- Work order: Output all the records below, word for word.

- Record set:

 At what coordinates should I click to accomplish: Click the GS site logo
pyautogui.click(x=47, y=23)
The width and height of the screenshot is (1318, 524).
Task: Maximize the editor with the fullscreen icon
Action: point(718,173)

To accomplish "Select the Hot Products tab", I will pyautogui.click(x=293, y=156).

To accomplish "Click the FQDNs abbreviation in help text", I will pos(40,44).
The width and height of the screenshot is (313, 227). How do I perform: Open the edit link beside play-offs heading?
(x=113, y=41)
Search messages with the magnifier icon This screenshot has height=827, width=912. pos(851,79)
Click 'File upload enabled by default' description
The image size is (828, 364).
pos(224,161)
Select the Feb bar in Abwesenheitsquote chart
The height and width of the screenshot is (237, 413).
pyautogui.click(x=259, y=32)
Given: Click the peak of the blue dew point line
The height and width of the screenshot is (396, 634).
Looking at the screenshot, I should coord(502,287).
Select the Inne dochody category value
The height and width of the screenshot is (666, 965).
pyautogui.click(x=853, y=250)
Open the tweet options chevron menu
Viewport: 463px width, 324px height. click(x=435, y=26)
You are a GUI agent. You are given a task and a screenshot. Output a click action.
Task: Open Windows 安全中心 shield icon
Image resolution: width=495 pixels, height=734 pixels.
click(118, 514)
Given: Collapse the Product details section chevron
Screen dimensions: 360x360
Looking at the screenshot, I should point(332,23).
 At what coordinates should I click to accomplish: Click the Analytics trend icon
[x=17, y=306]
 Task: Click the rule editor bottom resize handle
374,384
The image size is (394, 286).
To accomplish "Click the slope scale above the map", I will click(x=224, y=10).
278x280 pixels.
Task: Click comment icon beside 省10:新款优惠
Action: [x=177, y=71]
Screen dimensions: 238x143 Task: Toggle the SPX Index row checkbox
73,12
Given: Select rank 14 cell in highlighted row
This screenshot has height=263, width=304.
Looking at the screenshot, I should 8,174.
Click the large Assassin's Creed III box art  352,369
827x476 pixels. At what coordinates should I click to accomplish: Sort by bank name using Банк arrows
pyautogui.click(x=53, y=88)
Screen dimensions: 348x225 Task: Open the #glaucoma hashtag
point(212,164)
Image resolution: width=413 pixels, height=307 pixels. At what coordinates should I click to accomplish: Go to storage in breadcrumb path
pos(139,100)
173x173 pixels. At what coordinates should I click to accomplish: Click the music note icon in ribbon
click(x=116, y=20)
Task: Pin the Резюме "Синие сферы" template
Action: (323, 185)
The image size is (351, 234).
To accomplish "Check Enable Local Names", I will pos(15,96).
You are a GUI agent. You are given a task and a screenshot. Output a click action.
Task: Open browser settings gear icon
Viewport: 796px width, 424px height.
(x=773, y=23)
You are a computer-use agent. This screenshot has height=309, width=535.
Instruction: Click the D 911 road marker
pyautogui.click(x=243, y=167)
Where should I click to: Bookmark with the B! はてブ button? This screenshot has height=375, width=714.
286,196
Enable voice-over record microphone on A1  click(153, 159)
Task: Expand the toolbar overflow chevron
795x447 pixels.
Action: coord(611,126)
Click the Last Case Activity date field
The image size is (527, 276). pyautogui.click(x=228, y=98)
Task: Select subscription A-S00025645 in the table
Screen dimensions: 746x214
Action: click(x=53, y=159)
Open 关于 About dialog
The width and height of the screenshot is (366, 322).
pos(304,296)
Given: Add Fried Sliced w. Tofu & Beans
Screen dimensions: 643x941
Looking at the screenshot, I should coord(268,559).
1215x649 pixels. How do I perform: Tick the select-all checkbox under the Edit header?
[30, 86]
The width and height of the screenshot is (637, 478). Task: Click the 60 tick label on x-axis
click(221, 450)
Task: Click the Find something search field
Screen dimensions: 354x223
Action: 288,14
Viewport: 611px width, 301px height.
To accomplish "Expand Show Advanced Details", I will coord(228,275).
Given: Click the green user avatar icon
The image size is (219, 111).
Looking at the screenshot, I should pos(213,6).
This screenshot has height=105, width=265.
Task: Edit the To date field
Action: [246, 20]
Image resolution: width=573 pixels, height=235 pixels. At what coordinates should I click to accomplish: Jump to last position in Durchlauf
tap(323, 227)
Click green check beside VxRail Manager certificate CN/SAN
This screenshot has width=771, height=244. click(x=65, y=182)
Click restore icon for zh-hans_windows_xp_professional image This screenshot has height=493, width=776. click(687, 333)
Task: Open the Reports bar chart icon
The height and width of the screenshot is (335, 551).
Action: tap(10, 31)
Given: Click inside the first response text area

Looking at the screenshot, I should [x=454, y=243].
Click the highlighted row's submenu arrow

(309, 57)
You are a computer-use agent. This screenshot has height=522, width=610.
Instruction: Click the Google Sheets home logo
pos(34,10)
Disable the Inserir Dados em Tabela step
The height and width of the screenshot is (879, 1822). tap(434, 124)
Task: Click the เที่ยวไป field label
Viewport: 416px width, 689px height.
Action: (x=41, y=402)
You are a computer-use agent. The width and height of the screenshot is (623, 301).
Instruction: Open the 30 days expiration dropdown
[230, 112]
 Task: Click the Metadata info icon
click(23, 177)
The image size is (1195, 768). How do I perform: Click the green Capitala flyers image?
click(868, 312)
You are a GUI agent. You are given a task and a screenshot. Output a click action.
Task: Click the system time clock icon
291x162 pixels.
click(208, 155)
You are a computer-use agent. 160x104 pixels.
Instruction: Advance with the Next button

- Result for this task:
 At what coordinates should I click to accomplish: Click the GS site logo
pyautogui.click(x=47, y=23)
The width and height of the screenshot is (1318, 524).
Task: Maximize the editor with the fullscreen icon
Action: point(718,173)

To accomplish "Select the Hot Products tab", I will pyautogui.click(x=293, y=156).

To accomplish "Click the FQDNs abbreviation in help text", I will pos(40,44).
The width and height of the screenshot is (313, 227). How do I perform: Open the edit link beside play-offs heading?
(x=113, y=41)
Search messages with the magnifier icon This screenshot has height=827, width=912. pos(851,79)
Click 'File upload enabled by default' description
The image size is (828, 364).
pos(224,161)
Select the Feb bar in Abwesenheitsquote chart
The height and width of the screenshot is (237, 413).
pyautogui.click(x=259, y=32)
Given: Click the peak of the blue dew point line
The height and width of the screenshot is (396, 634).
Looking at the screenshot, I should coord(502,287).
Select the Inne dochody category value
The height and width of the screenshot is (666, 965).
pyautogui.click(x=853, y=250)
Open the tweet options chevron menu
Viewport: 463px width, 324px height. click(x=435, y=26)
You are a GUI agent. You are given a task and a screenshot. Output a click action.
Task: Open Windows 安全中心 shield icon
Image resolution: width=495 pixels, height=734 pixels.
click(118, 514)
Given: Collapse the Product details section chevron
Screen dimensions: 360x360
Looking at the screenshot, I should point(332,23).
 At what coordinates should I click to accomplish: Click the Analytics trend icon
[x=17, y=306]
 Task: Click the rule editor bottom resize handle
374,384
The image size is (394, 286).
To accomplish "Click the slope scale above the map", I will click(x=224, y=10).
278x280 pixels.
Task: Click comment icon beside 省10:新款优惠
Action: [x=177, y=71]
Screen dimensions: 238x143 Task: Toggle the SPX Index row checkbox
73,12
Given: Select rank 14 cell in highlighted row
This screenshot has height=263, width=304.
Looking at the screenshot, I should 8,174.
Click the large Assassin's Creed III box art  352,369
827x476 pixels. At what coordinates should I click to accomplish: Sort by bank name using Банк arrows
pyautogui.click(x=53, y=88)
Screen dimensions: 348x225 Task: Open the #glaucoma hashtag
point(212,164)
Image resolution: width=413 pixels, height=307 pixels. At what coordinates should I click to accomplish: Go to storage in breadcrumb path
pos(139,100)
173x173 pixels. At what coordinates should I click to accomplish: Click the music note icon in ribbon
click(x=116, y=20)
Task: Pin the Резюме "Синие сферы" template
Action: (323, 185)
The image size is (351, 234).
To accomplish "Check Enable Local Names", I will pos(15,96).
You are a GUI agent. You are given a task and a screenshot. Output a click action.
Task: Open browser settings gear icon
Viewport: 796px width, 424px height.
(x=773, y=23)
You are a computer-use agent. This screenshot has height=309, width=535.
Instruction: Click the D 911 road marker
pyautogui.click(x=243, y=167)
Where should I click to: Bookmark with the B! はてブ button? This screenshot has height=375, width=714.
286,196
Enable voice-over record microphone on A1  click(153, 159)
Task: Expand the toolbar overflow chevron
795x447 pixels.
Action: coord(611,126)
Click the Last Case Activity date field
The image size is (527, 276). pyautogui.click(x=228, y=98)
Task: Select subscription A-S00025645 in the table
Screen dimensions: 746x214
Action: click(x=53, y=159)
Open 关于 About dialog
The width and height of the screenshot is (366, 322).
pos(304,296)
Given: Add Fried Sliced w. Tofu & Beans
Screen dimensions: 643x941
Looking at the screenshot, I should coord(268,559).
1215x649 pixels. How do I perform: Tick the select-all checkbox under the Edit header?
[30, 86]
The width and height of the screenshot is (637, 478). Task: Click the 60 tick label on x-axis
click(221, 450)
Task: Click the Find something search field
Screen dimensions: 354x223
Action: 288,14
Viewport: 611px width, 301px height.
To accomplish "Expand Show Advanced Details", I will coord(228,275).
Given: Click the green user avatar icon
The image size is (219, 111).
Looking at the screenshot, I should pos(213,6).
This screenshot has height=105, width=265.
Task: Edit the To date field
Action: [246, 20]
Image resolution: width=573 pixels, height=235 pixels. At what coordinates should I click to accomplish: Jump to last position in Durchlauf
tap(323, 227)
Click green check beside VxRail Manager certificate CN/SAN
This screenshot has width=771, height=244. click(x=65, y=182)
Click restore icon for zh-hans_windows_xp_professional image This screenshot has height=493, width=776. click(687, 333)
Task: Open the Reports bar chart icon
The height and width of the screenshot is (335, 551).
Action: tap(10, 31)
Given: Click inside the first response text area

Looking at the screenshot, I should [x=454, y=243].
Click the highlighted row's submenu arrow

(309, 57)
You are a computer-use agent. This screenshot has height=522, width=610.
Instruction: Click the Google Sheets home logo
pos(34,10)
Disable the Inserir Dados em Tabela step
The height and width of the screenshot is (879, 1822). tap(434, 124)
Task: Click the เที่ยวไป field label
Viewport: 416px width, 689px height.
Action: (x=41, y=402)
You are a computer-use agent. The width and height of the screenshot is (623, 301).
Instruction: Open the 30 days expiration dropdown
[230, 112]
 Task: Click the Metadata info icon
click(23, 177)
The image size is (1195, 768). How do I perform: Click the green Capitala flyers image?
click(868, 312)
You are a GUI agent. You are given a task and a screenshot. Output a click action.
Task: Click the system time clock icon
291x162 pixels.
click(208, 155)
You are a computer-use agent. 160x104 pixels.
Instruction: Advance with the Next button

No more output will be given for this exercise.